> [Yapılacak iş]:
Aşağıda verilen klasik müzik konulu metni baştan sona, hiçbir değişiklik yapmadan kelimesi kelimesine yeniden yazınız.
##### Çıkarılan metin #####
Calvino'nun öyküleri, Eco'nun romanları ve Carriere'in sinema üzerine çalışmaları, hafızamızı bize geri kazandırmak içindi. Peki ya klasik müzik? Onu günümüze taşıma işini yapan, müzikseverleri Mozart'ın, Chopin'in, Beethoven'in notalar dünyasına davet eden biri var mı? Özellikle Avrupa'da son zamanlarda yükselen bir klasik müzik dalgasından söz etmek mümkün.
##### Veri satırları #####
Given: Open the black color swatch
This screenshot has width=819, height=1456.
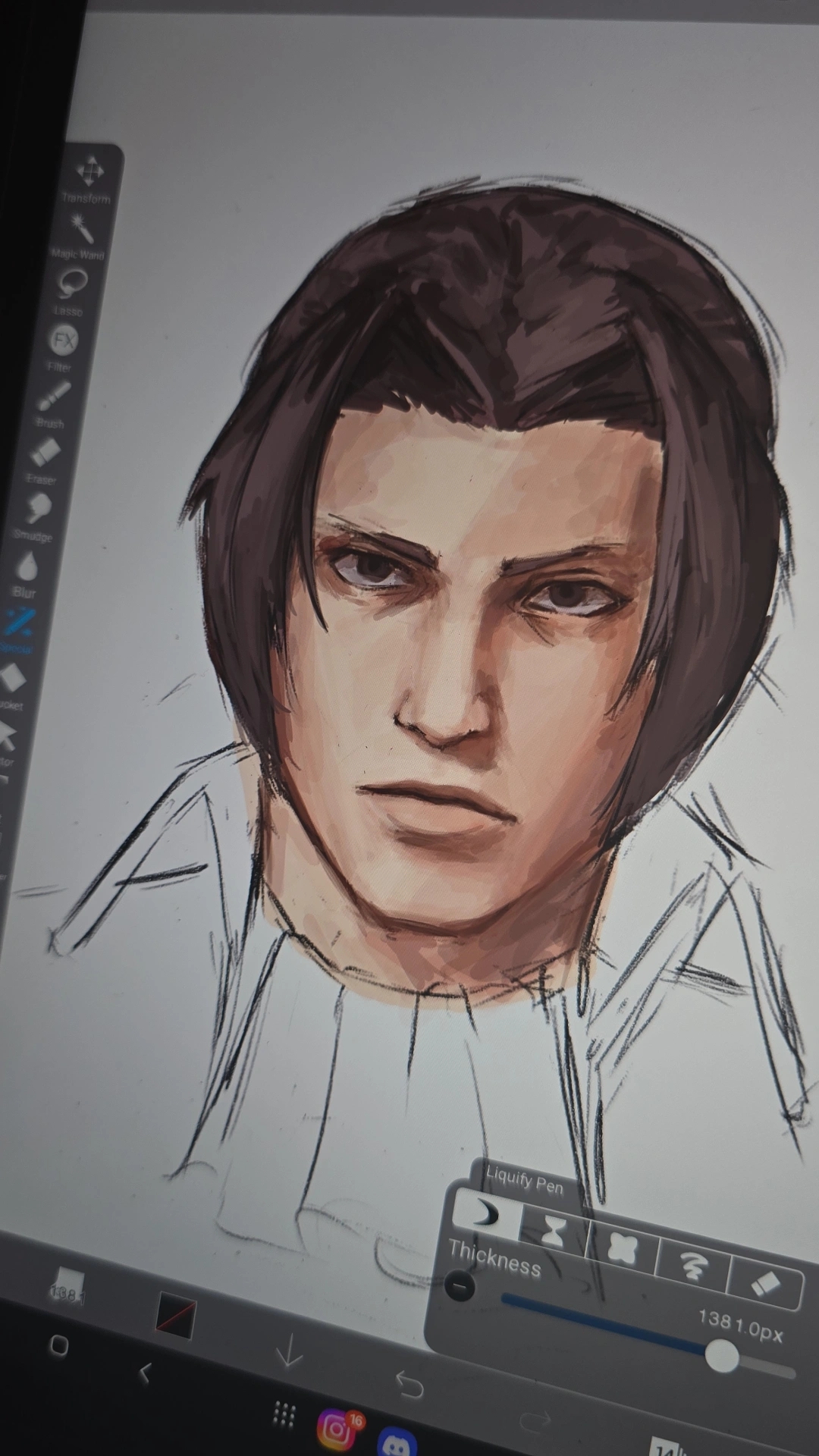Looking at the screenshot, I should (176, 1316).
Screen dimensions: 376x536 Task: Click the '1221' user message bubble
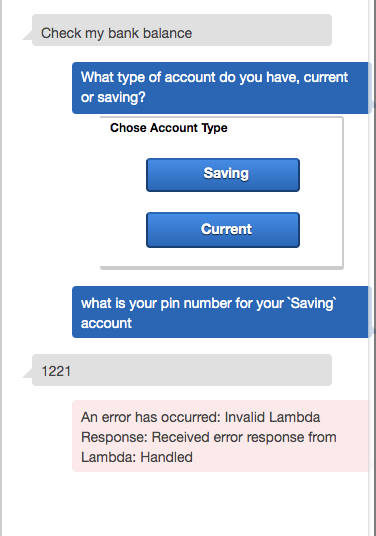pyautogui.click(x=182, y=370)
#####
> [Çıktı aşağıdadır]:
Calvino'nun öyküleri, Eco'nun romanları ve Carriere'in sinema üzerine çalışmaları, hafızamızı bize geri kazandırmak içindi. Peki ya klasik müzik? Onu günümüze taşıma işini yapan, müzikseverleri Mozart'ın, Chopin'in, Beethoven'in notalar dünyasına davet eden biri var mı? Özellikle Avrupa'da son zamanlarda yükselen bir klasik müzik dalgasından söz etmek mümkün.